§ **AIM OF THE EXERCISE**
Write out all of the entries below again, swapping "Brush tool" for "Eraser tool" and leaving everything else unchanged.

§ **SOURCE DATA**

BEGIN

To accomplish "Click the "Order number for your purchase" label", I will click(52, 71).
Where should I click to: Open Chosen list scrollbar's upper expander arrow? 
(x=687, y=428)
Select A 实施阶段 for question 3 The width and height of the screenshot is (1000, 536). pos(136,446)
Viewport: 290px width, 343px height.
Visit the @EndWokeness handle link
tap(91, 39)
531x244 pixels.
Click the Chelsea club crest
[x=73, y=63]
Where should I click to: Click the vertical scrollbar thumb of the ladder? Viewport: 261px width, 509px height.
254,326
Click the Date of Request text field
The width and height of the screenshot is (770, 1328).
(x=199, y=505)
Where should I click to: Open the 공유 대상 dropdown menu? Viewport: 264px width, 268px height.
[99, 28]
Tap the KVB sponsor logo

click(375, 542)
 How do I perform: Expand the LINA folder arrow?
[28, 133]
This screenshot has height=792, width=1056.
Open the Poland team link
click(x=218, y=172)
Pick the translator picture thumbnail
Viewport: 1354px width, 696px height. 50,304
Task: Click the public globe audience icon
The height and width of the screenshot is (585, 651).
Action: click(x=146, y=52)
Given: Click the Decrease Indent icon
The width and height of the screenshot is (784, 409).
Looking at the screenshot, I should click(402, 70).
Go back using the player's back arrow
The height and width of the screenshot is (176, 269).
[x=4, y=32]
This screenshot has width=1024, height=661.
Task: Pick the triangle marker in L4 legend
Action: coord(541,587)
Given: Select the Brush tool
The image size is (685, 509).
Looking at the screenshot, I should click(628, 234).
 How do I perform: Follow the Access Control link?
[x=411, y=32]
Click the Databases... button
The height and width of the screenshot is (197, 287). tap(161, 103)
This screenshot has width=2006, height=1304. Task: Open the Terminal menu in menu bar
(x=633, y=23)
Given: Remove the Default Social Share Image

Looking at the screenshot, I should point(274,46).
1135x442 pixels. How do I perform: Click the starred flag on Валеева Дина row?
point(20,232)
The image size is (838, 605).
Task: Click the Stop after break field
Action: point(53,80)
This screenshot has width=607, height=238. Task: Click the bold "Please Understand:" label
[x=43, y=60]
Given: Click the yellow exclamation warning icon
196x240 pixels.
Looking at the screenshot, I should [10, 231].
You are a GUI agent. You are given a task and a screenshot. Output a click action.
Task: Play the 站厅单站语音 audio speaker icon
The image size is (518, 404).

END

§ **TASK OUTPUT**
To accomplish "Click the "Order number for your purchase" label", I will click(52, 71).
Where should I click to: Open Chosen list scrollbar's upper expander arrow? 
(x=687, y=428)
Select A 实施阶段 for question 3 The width and height of the screenshot is (1000, 536). pos(136,446)
Viewport: 290px width, 343px height.
Visit the @EndWokeness handle link
tap(91, 39)
531x244 pixels.
Click the Chelsea club crest
[x=73, y=63]
Where should I click to: Click the vertical scrollbar thumb of the ladder? Viewport: 261px width, 509px height.
254,326
Click the Date of Request text field
The width and height of the screenshot is (770, 1328).
(x=199, y=505)
Where should I click to: Open the 공유 대상 dropdown menu? Viewport: 264px width, 268px height.
[99, 28]
Tap the KVB sponsor logo

click(375, 542)
 How do I perform: Expand the LINA folder arrow?
[28, 133]
This screenshot has height=792, width=1056.
Open the Poland team link
click(x=218, y=172)
Pick the translator picture thumbnail
Viewport: 1354px width, 696px height. 50,304
Task: Click the public globe audience icon
The height and width of the screenshot is (585, 651).
Action: click(x=146, y=52)
Given: Click the Decrease Indent icon
The width and height of the screenshot is (784, 409).
Looking at the screenshot, I should click(402, 70).
Go back using the player's back arrow
The height and width of the screenshot is (176, 269).
[x=4, y=32]
This screenshot has width=1024, height=661.
Task: Pick the triangle marker in L4 legend
Action: coord(541,587)
Given: Select the Eraser tool
The image size is (685, 509).
Looking at the screenshot, I should click(628, 234).
 How do I perform: Follow the Access Control link?
[x=411, y=32]
Click the Databases... button
The height and width of the screenshot is (197, 287). tap(161, 103)
This screenshot has width=2006, height=1304. Task: Open the Terminal menu in menu bar
(x=633, y=23)
Given: Remove the Default Social Share Image

Looking at the screenshot, I should point(274,46).
1135x442 pixels. How do I perform: Click the starred flag on Валеева Дина row?
point(20,232)
The image size is (838, 605).
Task: Click the Stop after break field
Action: point(53,80)
This screenshot has width=607, height=238. Task: Click the bold "Please Understand:" label
[x=43, y=60]
Given: Click the yellow exclamation warning icon
196x240 pixels.
Looking at the screenshot, I should [10, 231].
You are a GUI agent. You are given a task and a screenshot. Output a click action.
Task: Play the 站厅单站语音 audio speaker icon
The image size is (518, 404).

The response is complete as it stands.